++++ SOURCE DOCUMENT ++++
Vendor risk management (VRM) is a significant challenge in any industry. Any time an organization is entrusting access to its systems or data to a third party or relies on that external partner’s services, then it accepts some level of risk. 

A supply chain attack against the company may exploit that trust relationship to move from a compromised vendor to a company’s systems. Alternatively, a vendor going out of business or failing to provide critical services may render the company unable to meet its own service obligations. Managing these security risks is essential to protecting the organization against potential data breaches or interruptions to its operations.

However, while vendor risk management can be risky and challenging for any organization, many of these risks are amplified in the Web3 space. The current state of Web3 and blockchain development — including the relative youth of many Web3 companies, potentially immature security programs, and the complex regulatory environment — introduces several unique risks. 

Of these, the following seven vendor management risks should be top-of-mind for any company operating or looking for partners in the Web3 space.

1. Security Program Maturity

The Web3 space is rapidly evolving, and many startups have been created to offer new products or services. For example, the introduction of Account Abstraction (AA) in Ethereum has launched many startups offering AA as a service.

Companies that are only a year old and have few employees may present security risks for their customers. Often, startups lack the defined processes and security controls required to meet the requirements of enterprise customers. As a result, companies may struggle to find vendors that provide the required capabilities while implementing effective security.

2. Vendor Concentration Risks

On the other hand, there are some products and services that one or a few vendors are well-qualified to provide. For example, Coinbase is a common choice for custodial services for crypto assets — as discussed in our article on the new Bitcoin ETF.

While choosing a well-qualified vendor is important, it can also create risk if everyone else does the same. A single point of failure might be a greater target for cybercriminals, and, if that organization suffers a breach or goes out of business, it has wide-reaching effects on the industry as a whole.

3. Remote Work Challenges

Web3 is probably the most remote-friendly industry in existence. Many Web3 companies are remote-first, potentially with no physical headquarters. Employees collaborate and communicate online and may occasionally meet up in person at company-sponsored events.

While work from anywhere is great for employees, it does create significant challenges for vendor management. Different jurisdictions have different laws regarding background checks, contracts, etc. As a result, a potential customer may struggle to achieve the level of protection that they need for their risk management programs.

Remote work also introduces BYOD security risks. Home networks and personal devices are generally less secure than corporate ones, increasing the risk of phishing and other cyberattacks. These intrusions could provide an attacker with access to a vendor’s client data, compromising these customers as well.

4. Inconsistent Regulatory Environments

Blockchains are global systems, and many Web3 companies and startups are scattered around the world. Even if an organization’s employees work mostly or entirely on-site, companies are headquartered in various places as different countries and cities compete to be the most friendly to crypto businesses.

With such a relatively new and evolving industry, laws and regulations often struggle to keep up with the changes in the technology and its applications, resulting in a patchwork of laws. As a result, blockchain products and services that are legal in one country may be illegal in another.

5. M&A Further Concentrates Risk

The crypto space is full of startups trying to provide a valuable product or service to their users. Often, the goal of these founders is a swift and profitable exit, freeing them up to pursue their next venture.
++++ COLLECTED DATA ++++
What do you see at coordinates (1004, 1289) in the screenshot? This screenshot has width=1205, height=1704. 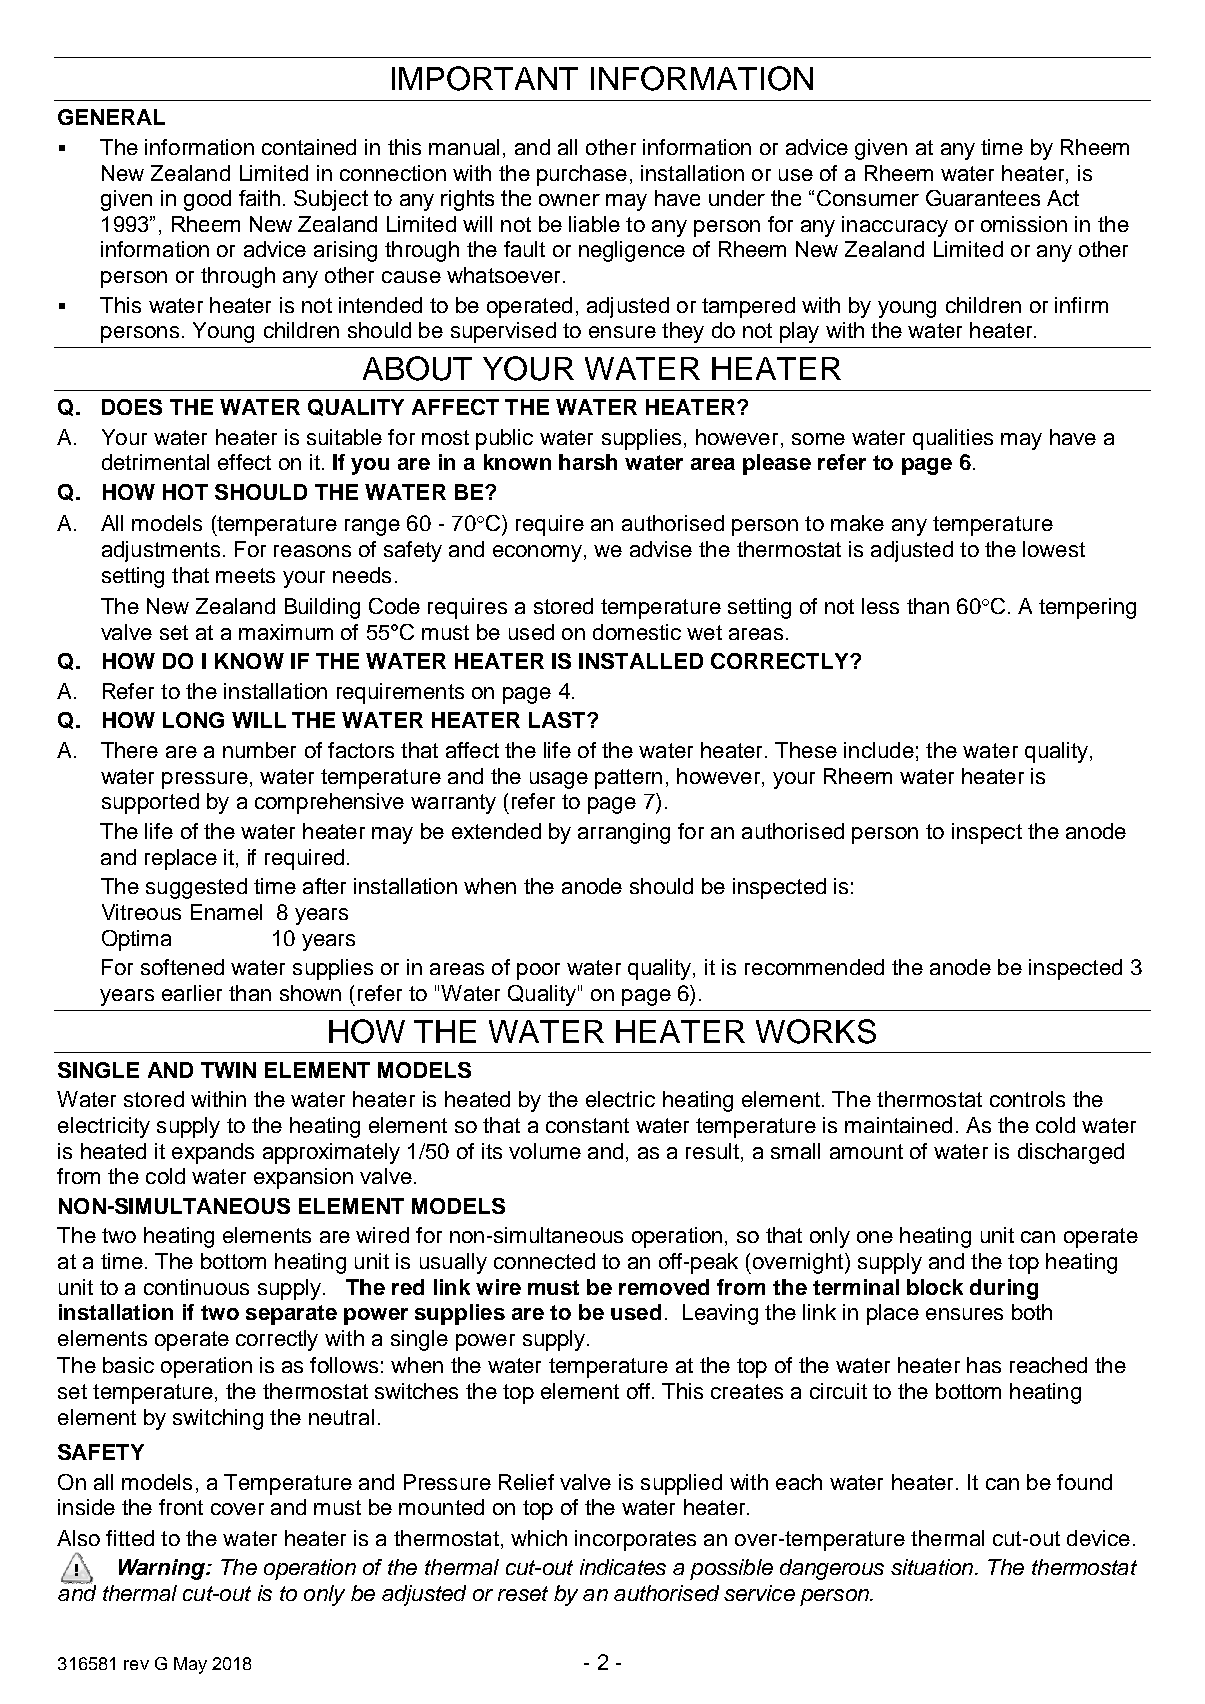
++++
WHAT IS EXPECTED —
Could you write out the part of the Web3 vendor risk article starting at "4. Inconsistent Regulatory" and ending at "their next venture."?

TASK RESPONSE —
4. Inconsistent Regulatory Environments

Blockchains are global systems, and many Web3 companies and startups are scattered around the world. Even if an organization’s employees work mostly or entirely on-site, companies are headquartered in various places as different countries and cities compete to be the most friendly to crypto businesses.

With such a relatively new and evolving industry, laws and regulations often struggle to keep up with the changes in the technology and its applications, resulting in a patchwork of laws. As a result, blockchain products and services that are legal in one country may be illegal in another.

5. M&A Further Concentrates Risk

The crypto space is full of startups trying to provide a valuable product or service to their users. Often, the goal of these founders is a swift and profitable exit, freeing them up to pursue their next venture.